32. – Saint, en deuxième lieu, signifie ce qui n’est pas terrestre. C’est pourquoi les saints, qui vivent dans le ciel, n’ont aucune affection pour les choses terrestres. Je ne vois en tout qu’immondices, disait saint Paul (Phil 3, 8), afin de gagner le Christ.

Par le mot terre, on désigne les pécheurs.

Premièrement, parce que la terre fait germer. Si on ne la cultive pas, des épines et des chardons, comme il est écrit dans la Genèse (3, 18) ; il en va de même de l’âme du pécheur ; si elle n’est pas cultivée par la grâce, elle ne produit que les chardons et les épines des péchés.

En second lieu, la terre désigne les pécheurs à cause de son obscurité naturelle et de son opacité, symbole de l’âme ténébreuse et opaque des pécheurs. Il est dit en effet dans la Genèse (1, 2) : Les ténèbres couvraient la face de l’abîme.

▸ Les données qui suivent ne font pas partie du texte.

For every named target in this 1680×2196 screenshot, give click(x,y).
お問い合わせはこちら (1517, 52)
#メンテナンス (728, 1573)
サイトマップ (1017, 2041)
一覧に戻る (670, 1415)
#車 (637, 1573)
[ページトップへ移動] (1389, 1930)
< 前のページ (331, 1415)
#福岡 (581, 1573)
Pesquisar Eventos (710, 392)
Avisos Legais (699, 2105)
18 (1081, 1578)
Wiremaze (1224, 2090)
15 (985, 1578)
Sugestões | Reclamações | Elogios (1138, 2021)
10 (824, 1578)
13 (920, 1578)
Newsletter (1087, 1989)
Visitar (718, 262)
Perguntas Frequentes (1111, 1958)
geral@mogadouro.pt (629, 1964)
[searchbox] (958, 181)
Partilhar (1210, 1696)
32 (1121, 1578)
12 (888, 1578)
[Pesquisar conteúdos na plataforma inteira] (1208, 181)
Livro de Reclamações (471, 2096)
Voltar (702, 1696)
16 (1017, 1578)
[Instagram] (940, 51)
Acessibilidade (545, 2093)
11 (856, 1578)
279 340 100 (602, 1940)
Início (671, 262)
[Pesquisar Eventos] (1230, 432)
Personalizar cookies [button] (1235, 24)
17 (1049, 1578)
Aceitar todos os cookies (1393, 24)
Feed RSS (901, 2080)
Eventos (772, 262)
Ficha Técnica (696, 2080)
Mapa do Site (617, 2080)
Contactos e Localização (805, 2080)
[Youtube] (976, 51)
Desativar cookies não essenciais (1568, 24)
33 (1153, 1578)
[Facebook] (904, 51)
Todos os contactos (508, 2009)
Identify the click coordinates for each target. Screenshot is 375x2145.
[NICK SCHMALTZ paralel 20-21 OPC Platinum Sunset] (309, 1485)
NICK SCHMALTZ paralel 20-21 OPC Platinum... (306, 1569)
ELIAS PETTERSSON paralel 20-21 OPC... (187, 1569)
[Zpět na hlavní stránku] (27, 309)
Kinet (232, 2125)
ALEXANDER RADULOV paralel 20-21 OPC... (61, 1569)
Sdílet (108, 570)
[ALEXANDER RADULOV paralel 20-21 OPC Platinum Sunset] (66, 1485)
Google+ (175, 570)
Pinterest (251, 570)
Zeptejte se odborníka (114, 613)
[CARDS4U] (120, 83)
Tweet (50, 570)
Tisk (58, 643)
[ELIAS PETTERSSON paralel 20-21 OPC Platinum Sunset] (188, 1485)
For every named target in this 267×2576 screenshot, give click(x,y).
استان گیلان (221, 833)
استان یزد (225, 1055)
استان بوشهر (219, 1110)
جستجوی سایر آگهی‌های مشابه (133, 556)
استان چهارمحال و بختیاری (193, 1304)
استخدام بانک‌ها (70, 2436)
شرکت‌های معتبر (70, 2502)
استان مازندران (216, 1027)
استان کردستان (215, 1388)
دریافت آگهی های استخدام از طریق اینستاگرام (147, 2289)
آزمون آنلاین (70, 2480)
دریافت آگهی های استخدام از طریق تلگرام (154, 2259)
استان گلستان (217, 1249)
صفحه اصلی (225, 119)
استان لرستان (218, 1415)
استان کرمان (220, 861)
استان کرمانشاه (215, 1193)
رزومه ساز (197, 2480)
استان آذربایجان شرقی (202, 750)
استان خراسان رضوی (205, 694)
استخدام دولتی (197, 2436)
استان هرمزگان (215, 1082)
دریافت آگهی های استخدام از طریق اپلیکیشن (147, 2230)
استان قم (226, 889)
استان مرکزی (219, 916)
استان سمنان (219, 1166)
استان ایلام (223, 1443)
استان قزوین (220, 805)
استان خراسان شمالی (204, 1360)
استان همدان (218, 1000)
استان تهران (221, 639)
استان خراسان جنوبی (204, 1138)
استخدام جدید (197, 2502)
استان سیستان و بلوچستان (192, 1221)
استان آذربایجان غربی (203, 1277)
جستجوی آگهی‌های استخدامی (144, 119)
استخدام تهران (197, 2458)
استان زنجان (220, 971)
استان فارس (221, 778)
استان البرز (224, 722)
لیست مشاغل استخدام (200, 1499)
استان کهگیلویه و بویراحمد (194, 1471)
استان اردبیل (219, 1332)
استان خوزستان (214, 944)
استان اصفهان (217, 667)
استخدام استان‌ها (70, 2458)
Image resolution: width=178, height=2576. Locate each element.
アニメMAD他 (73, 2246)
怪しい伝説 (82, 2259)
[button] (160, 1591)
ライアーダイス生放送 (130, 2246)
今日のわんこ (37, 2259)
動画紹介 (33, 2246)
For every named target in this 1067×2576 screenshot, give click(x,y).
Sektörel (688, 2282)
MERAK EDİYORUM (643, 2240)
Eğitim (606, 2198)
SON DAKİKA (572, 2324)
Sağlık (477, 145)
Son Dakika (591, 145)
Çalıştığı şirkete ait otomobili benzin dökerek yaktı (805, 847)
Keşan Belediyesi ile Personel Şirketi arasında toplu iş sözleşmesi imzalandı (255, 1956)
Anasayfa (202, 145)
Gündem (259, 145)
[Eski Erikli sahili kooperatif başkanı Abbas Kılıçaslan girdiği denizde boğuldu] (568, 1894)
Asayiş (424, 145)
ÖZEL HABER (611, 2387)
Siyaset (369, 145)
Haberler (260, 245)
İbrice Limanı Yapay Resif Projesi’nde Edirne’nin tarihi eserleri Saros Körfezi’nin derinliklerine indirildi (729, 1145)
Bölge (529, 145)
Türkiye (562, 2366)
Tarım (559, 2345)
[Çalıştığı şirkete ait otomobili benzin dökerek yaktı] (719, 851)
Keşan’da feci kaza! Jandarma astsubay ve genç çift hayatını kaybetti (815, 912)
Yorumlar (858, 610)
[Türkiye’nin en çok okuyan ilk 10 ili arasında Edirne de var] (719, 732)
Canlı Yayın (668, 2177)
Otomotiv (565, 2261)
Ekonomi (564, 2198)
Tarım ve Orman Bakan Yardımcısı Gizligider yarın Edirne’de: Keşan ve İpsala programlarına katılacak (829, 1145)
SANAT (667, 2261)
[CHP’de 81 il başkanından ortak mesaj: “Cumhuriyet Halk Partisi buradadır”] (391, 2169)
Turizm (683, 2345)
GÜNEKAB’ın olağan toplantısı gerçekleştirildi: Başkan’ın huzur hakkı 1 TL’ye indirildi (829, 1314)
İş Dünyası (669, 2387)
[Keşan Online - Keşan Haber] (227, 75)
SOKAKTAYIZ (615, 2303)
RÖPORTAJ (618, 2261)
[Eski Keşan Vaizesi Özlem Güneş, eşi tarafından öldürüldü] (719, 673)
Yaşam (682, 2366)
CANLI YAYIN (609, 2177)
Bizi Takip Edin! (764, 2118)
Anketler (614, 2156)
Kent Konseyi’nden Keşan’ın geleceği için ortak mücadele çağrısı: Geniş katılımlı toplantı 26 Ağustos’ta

En troisième lieu, la terre est l’image des pécheurs, parce que, si elle n’est pas agglutinée par de l’eau, elle se divise et se désagrège, elle se pulvérise et devient sèche ; car le Seigneur a établi la terre sur les eaux, d’après les paroles du Psalmiste (Ps. 135, 6) : Dieu a affermi la terre sur l’eau. Ainsi l’humidité de l’eau remédie à l’aridité et à la sécheresse de la terre. De même le pécheur, privé de la grâce, n’a plus qu’une âme sèche et aride, ainsi que le constatait l’auteur du Psaume 142 (Vers. 6) : Mon âme, dit-il, est une terre sans eau.

33. – Enfin, troisièmement, saint signifie « teint de sang ». Aussi les saints qui sont dans le ciel sont appelés saints, parce qu’ils sont teints de sang, suivant ces paroles de l’Apocalypse (7, 14) : Ceux-là qui sont revêtus de robes blanches sont ceux qui viennent de la grande tribulation et qui ont lavé leurs vêtements dans le sang de l’Agneau. De ces bienheureux il est dit également (Apoc 1, 5) : Jésus, qui nous a aimés, nous a lavés de nos péchés par son sang.